Armchair Moviegoers Get Theater Sound In Their Living Rooms

It's one of the hottest trends in television. Hook up speakers to television and turn your living room into a home theater. Hobbyists have been doing it for years. Now, home theater is coming to the masses.

Companies are selling home-theater kits. Sales of speakers destined for television jumped 52 percent in the first quarter of this year compared with a year ago, according to industry figures. Sound, often overlooked in the rush to buy the biggest and brightest TV, is becoming a key ingredient in television viewing.

I've been using one such system - a $1,000 all-in-one package from British manufacturer Celestion - called HTiB (Home-Theater-in-a-Box). The experience has changed the way I think of television. The first thing you realize with a home theater is that not all television is created equal.

First, the good news. Pop in a videocassette of a recent movie or watch a prime-time show recorded in stereo and the effects are wonderfully realistic. Voices can come from the left or the right. Background noise comes from the back. The rumble of a passing truck really rumbles. Just like a real movie theater.

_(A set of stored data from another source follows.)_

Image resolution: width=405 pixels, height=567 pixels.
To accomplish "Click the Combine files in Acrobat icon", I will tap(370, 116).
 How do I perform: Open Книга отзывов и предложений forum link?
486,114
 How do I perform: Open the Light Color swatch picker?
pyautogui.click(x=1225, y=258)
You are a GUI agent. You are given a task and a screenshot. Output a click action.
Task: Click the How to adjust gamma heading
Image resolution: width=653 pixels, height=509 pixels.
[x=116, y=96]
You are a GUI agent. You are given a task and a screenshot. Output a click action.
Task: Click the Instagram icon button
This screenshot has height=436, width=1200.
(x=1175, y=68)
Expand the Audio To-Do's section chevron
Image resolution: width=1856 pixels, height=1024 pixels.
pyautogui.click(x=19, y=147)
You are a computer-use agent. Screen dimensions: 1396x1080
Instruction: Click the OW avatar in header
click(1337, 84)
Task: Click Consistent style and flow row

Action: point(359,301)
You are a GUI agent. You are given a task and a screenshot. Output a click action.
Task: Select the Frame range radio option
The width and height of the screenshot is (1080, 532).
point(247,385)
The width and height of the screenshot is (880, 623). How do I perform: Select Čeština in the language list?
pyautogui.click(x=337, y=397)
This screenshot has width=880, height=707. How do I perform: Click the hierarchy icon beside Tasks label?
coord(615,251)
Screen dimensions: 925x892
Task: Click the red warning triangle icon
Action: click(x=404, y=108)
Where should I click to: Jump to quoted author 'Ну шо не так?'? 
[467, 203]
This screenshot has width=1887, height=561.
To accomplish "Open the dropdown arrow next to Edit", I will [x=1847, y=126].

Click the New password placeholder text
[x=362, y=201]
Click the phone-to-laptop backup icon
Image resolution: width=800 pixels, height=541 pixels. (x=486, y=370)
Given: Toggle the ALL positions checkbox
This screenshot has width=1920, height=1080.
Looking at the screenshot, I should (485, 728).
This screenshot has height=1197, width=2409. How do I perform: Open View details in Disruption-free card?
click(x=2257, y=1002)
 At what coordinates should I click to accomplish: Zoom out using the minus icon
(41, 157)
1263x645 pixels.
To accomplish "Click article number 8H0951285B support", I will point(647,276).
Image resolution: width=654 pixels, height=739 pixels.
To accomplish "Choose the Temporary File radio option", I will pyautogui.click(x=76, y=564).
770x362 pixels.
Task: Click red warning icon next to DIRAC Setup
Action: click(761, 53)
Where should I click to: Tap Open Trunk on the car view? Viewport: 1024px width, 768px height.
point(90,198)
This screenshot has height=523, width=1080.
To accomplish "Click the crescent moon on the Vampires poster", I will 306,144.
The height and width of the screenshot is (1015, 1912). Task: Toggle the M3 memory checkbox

Commercials too become immediately more interesting because many of them are recorded in stereo. (This may not be a step forward for civilization, but that's another story.)

The bad news is that not all TV shows are broadcast in stereo. If your TV viewing is limited to sports broadcasts or reruns of older programs, such as the Andy Griffith Show, the sound is the same no matter how many speakers you use. Television content, in other words, hasn't completely caught up to the technology.

But it will.

The complete home-theater system has five speakers - three in front and two in the back - with a special sub-woofer that provides the bass. It uses Pro Logic technology from Dolby Laboratories (the same folks who brought noise reduction and a host of other advances to recordings).

The technology allows a movie or TV program to be recorded in four-channel sound, folded onto two audio tracks fit onto the film or videotape, then decoded by the viewer's receiver at the other end.

The technique involves comparing the phase of the sound waves as well as their volume. So, for example, if at a particular point in the movie, the sound tracks are in phase and at equal volume, the home-theater system using Pro Logic throws the sound to the center speaker. If the tracks are in phase but have different volumes, the chip sends the sound to the left or right speaker. And so on.

Fortunately, it's easier to set up a home-theater system than it is to understand how it works. At least, that's my experience with the Celestion HTiB. The receiver clearly indicated where all the wires were supposed to go.

The sound was fair. Brent Butterworth, editor of Home Theater magazine, is much more enthusiastic about a four-speaker system, the Ensemble IV from Cambridge Sound Works, which with a separate Sherwood receiver costs about $600.

These are the low-end products. A top-of-the-line sound system (before adding a fancy TV or anything else) can run up to $20,000 or more. Kathy Gornik, president of high-end speaker manufacturer Thiel, suggests users start out by buying two good speakers and trying those before moving up to a full-blown home-theater system.

Eventually, we're all likely to move to digital television. Dolby already has digital technology that will allow viewers to experience five channels of sound without the folding and unfolding technique of Pro Logic. The result will be another huge leap for television programming - and, of course, commercials.